# RECORDS SHOWN start
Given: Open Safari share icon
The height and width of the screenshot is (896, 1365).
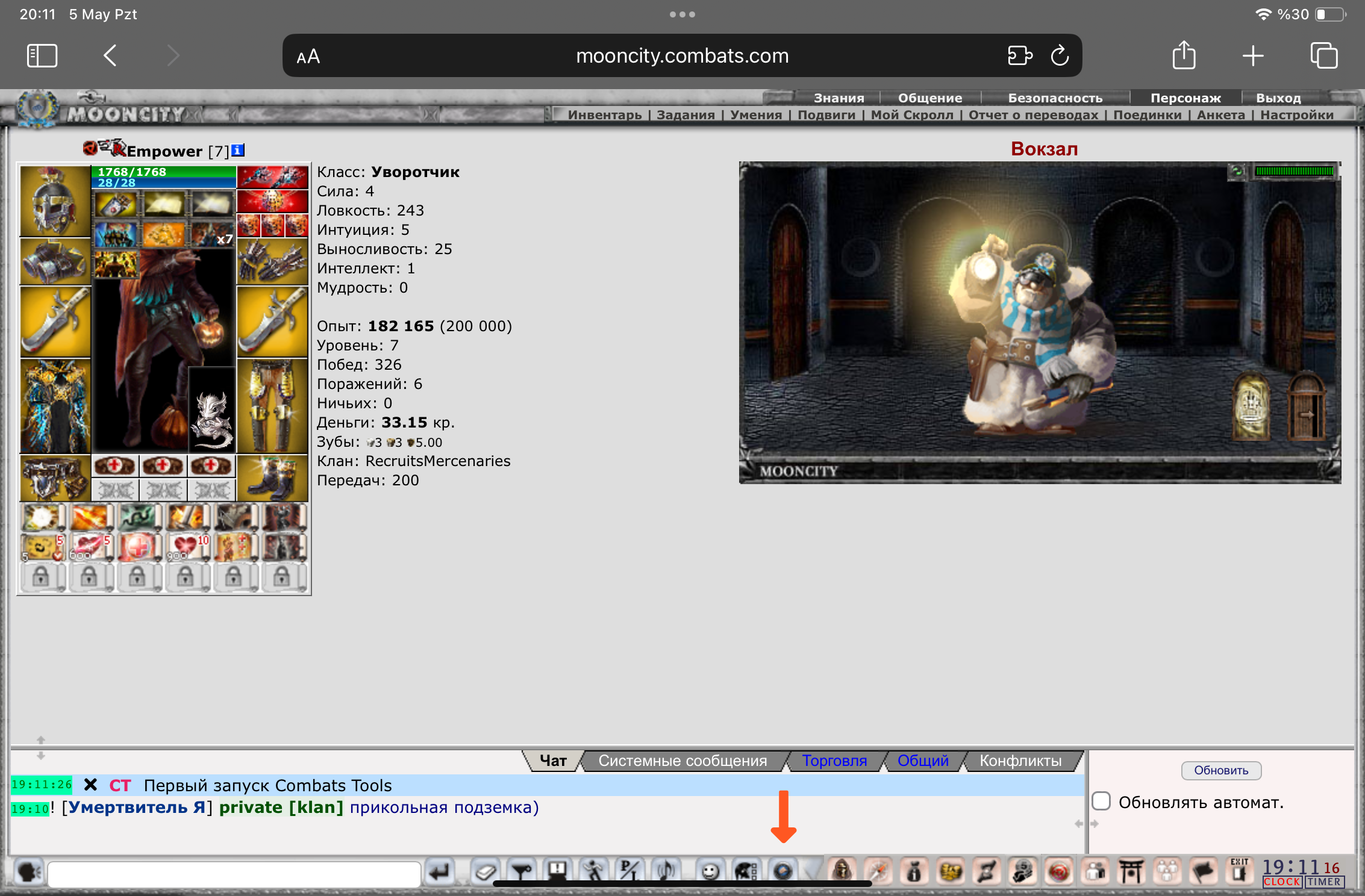Looking at the screenshot, I should (1184, 56).
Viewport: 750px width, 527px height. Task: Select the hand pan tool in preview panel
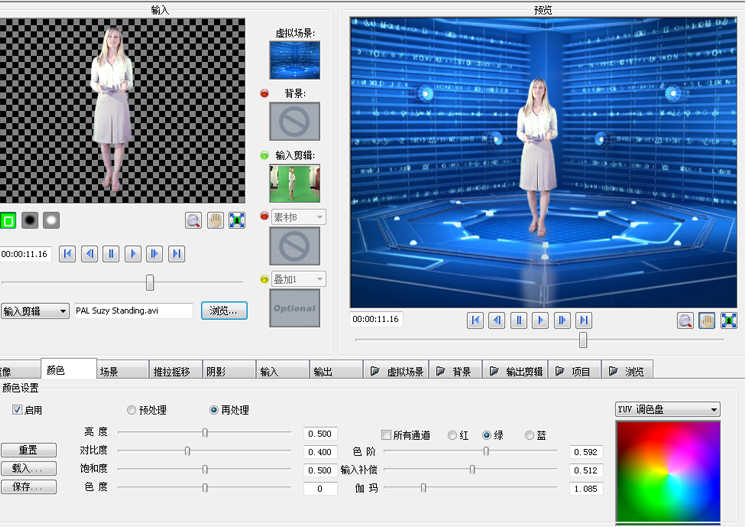pyautogui.click(x=707, y=320)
# RECORDS SHOWN end
Tally the lines in the entries above that contain the string "height", and reply with only that number.

**REPLY**
2